Finally, a novel about the Global Fund!
Author:
Aidspan
Article Type:Article Number: 6
Can fiction really be stranger than truth?!
ABSTRACT Roberto Garcia Saez has spent his entire career working in the field of international development. The sequel to his first fiction book was published last autumn. The story begins in the Democratic Republic of the Congo, and we meet endearing characters who move between the Phnong people of Mondolkiri and air-conditioned United Nations offices. We meet Dee Dee, a vibrant Congolese transgender character dreaming of a better life in Thailand, humanitarian workers with radically different views, Global Fund staff and public health diplomats.
Following ‘Onu Soit Qui Mal Y Pense’, Roberto Garcia Saez’s first novel on the Global Fund, Harrisson and Romero’s adventures continue in ‘Dee Dee Paradize’.
- Roberto, please tell our readers more about you…
I am French from a Spanish family that fled Franco’s regime in Spain and settled in France at the end of the Second World War. I studied socioeconomics then worked with international organizations like the European Union, the Global Fund and the United Nations Development Programme (UNDP). I have been running a global health consultancy firm called HMST for 10 years.
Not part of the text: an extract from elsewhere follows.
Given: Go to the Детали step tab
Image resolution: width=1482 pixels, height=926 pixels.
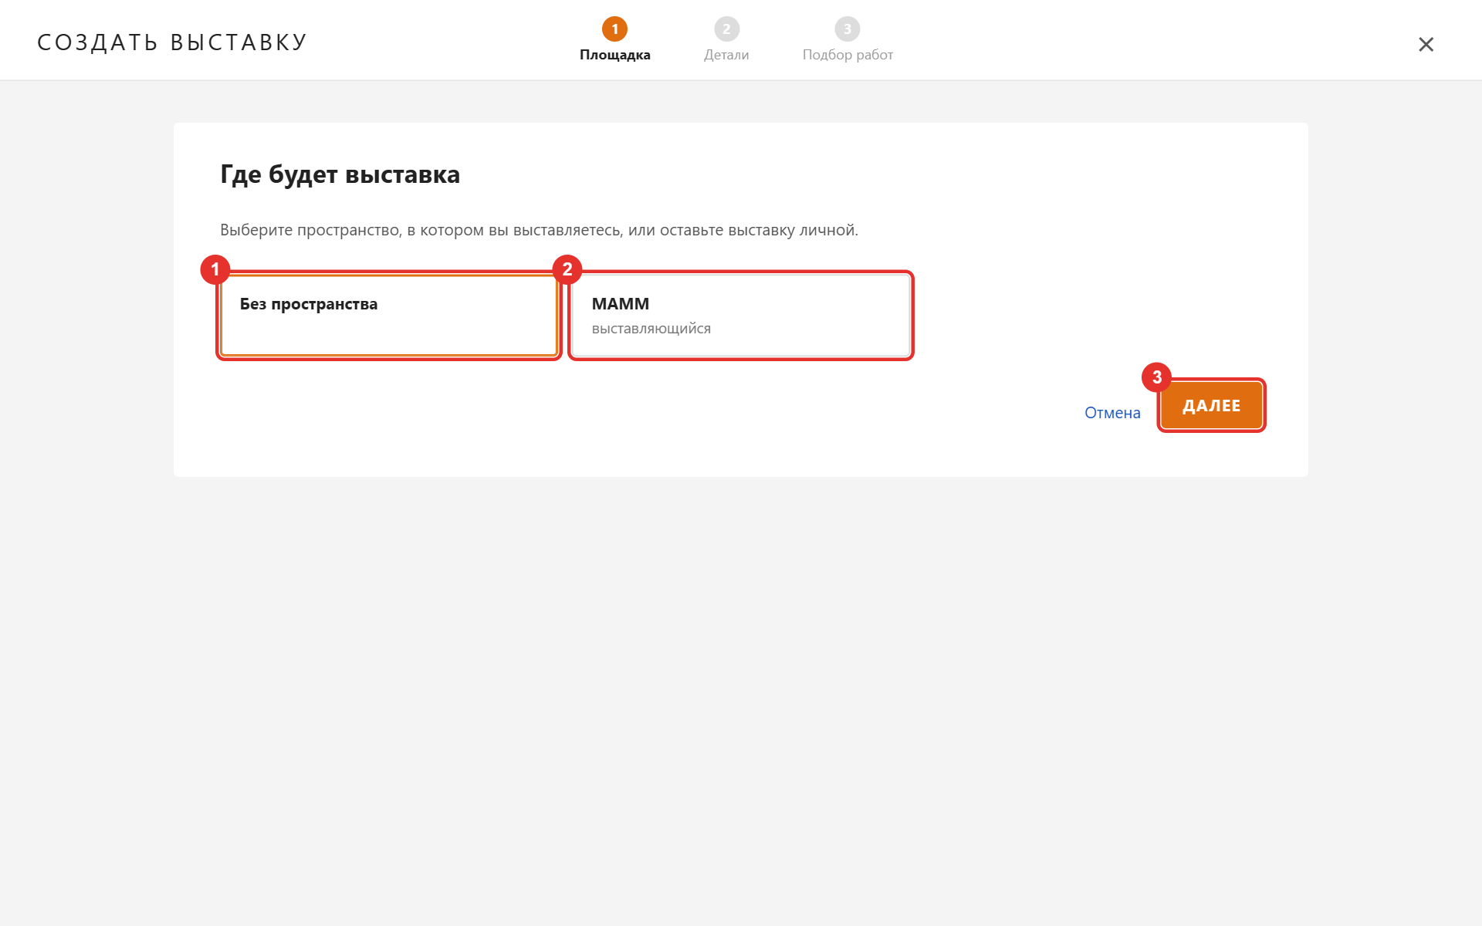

I am part of the generation that joined the Global Fund in its early days in 2002, initially in the Secretariat, then as a Principal Recipient Coordinator, as a Technical Review Panel member and then I did more than 50 Global Fund assignments. So, I am very attached to the Global Fund, because the concept represented everything that we wanted in response to top-down international development approaches, dictated by neo-colonialist capital cities in Europe. The Global Fund advocated a bottom-up approach, with the creation of Country Coordinating Mechanisms (CCMs), which were supposed to reflect multisectoral governance, financing for approaches developed in and by countries, and the involvement and promotion of stakeholders who had previously had little or no voice, namely civil society representatives. The Global Fund was then able to equip itself with the significant resources needed to achieve its ambitions.
- How did your writing adventure come about?
It wasn’t at all planned. I was working in international development and had been lucky enough to get senior positions at a very young age. At that point, it seemed like my career and my life were already mapped out. But I hit a stumbling block and a particular event threw all this up in the air. In the Democratic Republic of Congo, I led the UNDP team in charge of managing Global Fund grants, amounting to more than $250 million for the three diseases. Consultants we had recruited were involved in an embezzlement, and I was wrongly accused of collusion. Various inquiries and criminal investigations ensued, and I was sucked into a downward spiral and made a scapegoat, which I hadn’t expected to happen. All of a sudden, some people around me started to doubt me, to the extent that I had no other choice but to take UNDP to court to prove I was innocent, because the UN agency had let me down mid-fight. Fortunately, at the time, the United Nations tribunal had just been created and I was able to benefit from impartial treatment. Not only was I cleared but I also received compensation. This painful episode lasted four years.
This unexpected “adventure” led to my first novel ‘ONU Soit Qui Mal Y Pense’, published in 2011, which tells this story in fictional form. It was a way of showing my side of the story as well as an outlet. The book sold 3,500 copies. It goes to show that you should never give up and you should keep fighting. A musical based on the novel also came out, which ran for 45 shows in a 300-seat Paris theater in 2012. That’s how I got a taste for writing. I took lessons and also received advice from a friend who was a journalist. That desire to tell stories through writing is still with me.
Paradoxically, this experience turned out to be one of the greatest opportunities of my life as it pushed me to my limits. In particular, I had to deal with those around me seeing me in a new light, with their doubts about my integrity, and with continuous rumors. I got to understand myself better and recognize my fears and limits and, in a way, to acknowledge my arrogance, that had developed alongside my professional success. And thanks to this, I was able to explore new horizons.
- What are your two novels about?
When the first novel was reissued, we changed the title to ‘Un éléphant dans une chaussette.’ The second, ‘Dee Dee Paradize’, is the sequel and is named after one of the main characters.